Now, what about anti-lift and anti-squat at the rear? As at the front, the jacking forces will depend on both the force line slopes and the magnitude of the forces at the contact patches. And, as at the front, any roll moments created will depend on the difference in jacking forces at the right and left sides. Two things are different at the rear: we can have forces forward or rearward (this whole discussion assumes rear wheel drive), and we have various kinds of differentials (or lack of) that can influence the relative magnitude of the longitudinal forces, and in some cases even their relative direction.

 

Like the front tires, the rears generate drag when running at a slip angle. However, it is unusual for that to be the only longitudinal force. The rear tires are almost always either propelling the car or retarding it. Even in roughly constant-speed cornering, the rear tires are making enough forward force to overcome the front tire drag and the aerodynamic drag.

 

The rearward forces at the rear contact patches when braking or trailing the throttle will tend to be fairly equal if we have an open differential.

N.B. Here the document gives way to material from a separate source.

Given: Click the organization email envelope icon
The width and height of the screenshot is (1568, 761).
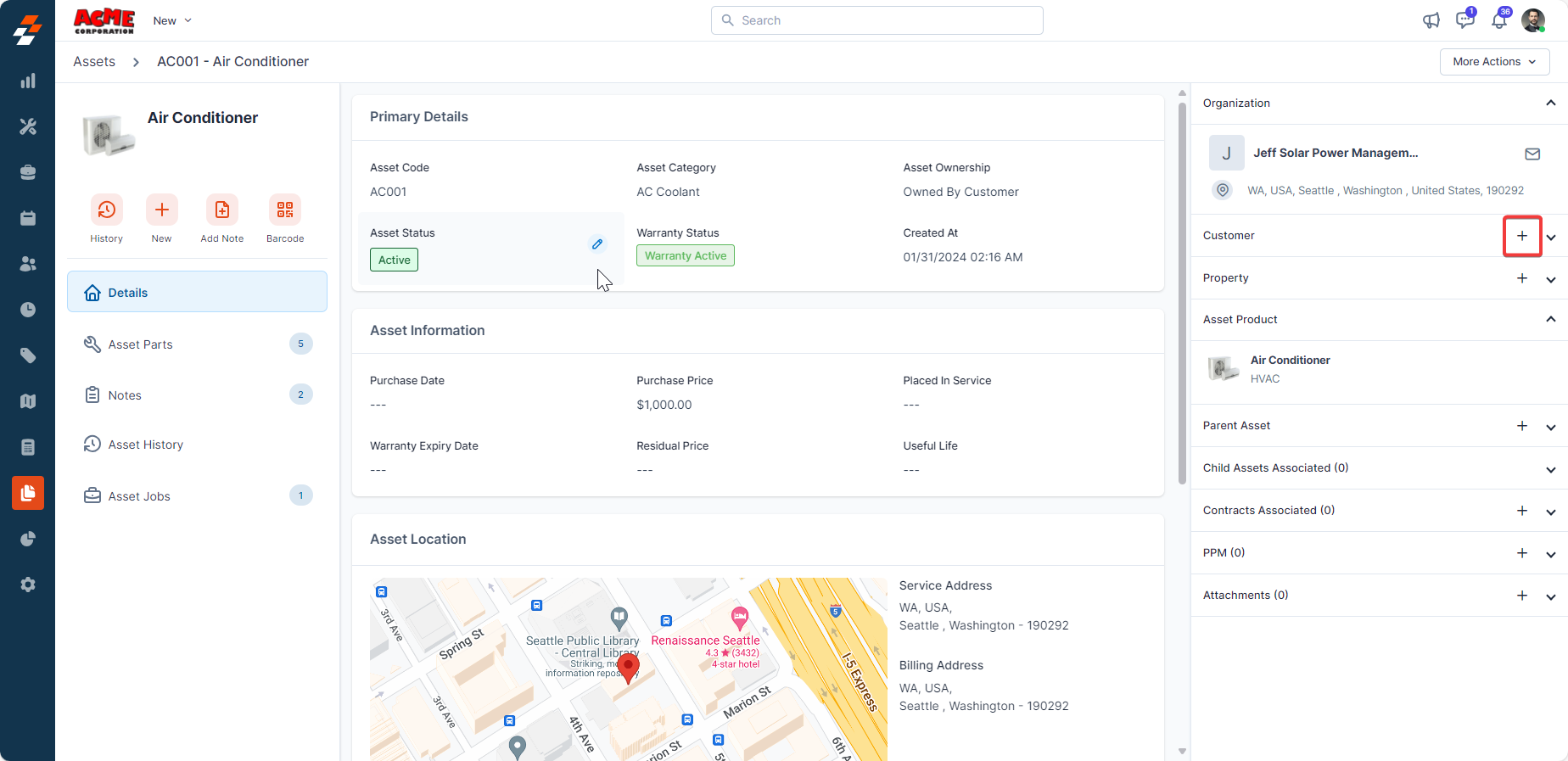Looking at the screenshot, I should pos(1532,154).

If we have a spool or a limited-slip, however, any rearward force will be greater on the faster (usually the outside) wheel. When under power, again the forces will be fairly equal with an open diff, but any locking effect will result in more force at the slower (usually the inside) wheel. At least, that holds true up to the point of inside wheelspin. Then the outside wheel may make more forward force than the inside.

 

All of this makes it fairly complex to predict the distribution of longitudinal force at the rear. However, we can say this much: in braking, more anti-lift or less pro-lift on the inside rear loosens the car (adds oversteer); more anti-lift or less pro-lift on the outside rear tightens the car (adds understeer). Under power, more anti-squat or less pro-squat on the inside rear tightens the car (adds understeer); more anti-squat or less pro-squat on the outside rear loosens the car (adds oversteer). Effect of more anti-lift or anti-squat geometry added evenly on both sides depends on the distribution of longitudinal force between the two rear contact patches.

 

Distribution of longitudinal force also affects handling balance because it creates yaw moments. In general, we can state that more longitudinal anti of any type intensifies these effects. For example, more induced drag at the outside front creates a yaw moment promoting understeer. If there is more anti-dive, there is also an increase in diagonal percentage, which intensifies the tightening. If there is more forward force at the inside rear, that creates an understeer-adding yaw moment. If there is ample anti-squat, again we get an increase in diagonal percentage, intensifying the effect. More rearward force at the inside rear creates a yaw moment that adds oversteer. More anti-lift there reduces diagonal percentage, again intensifying the effect. So we may say that, in general, increased longitudinal anti geometry makes a car more sensitive to its tires’ load and force distribution.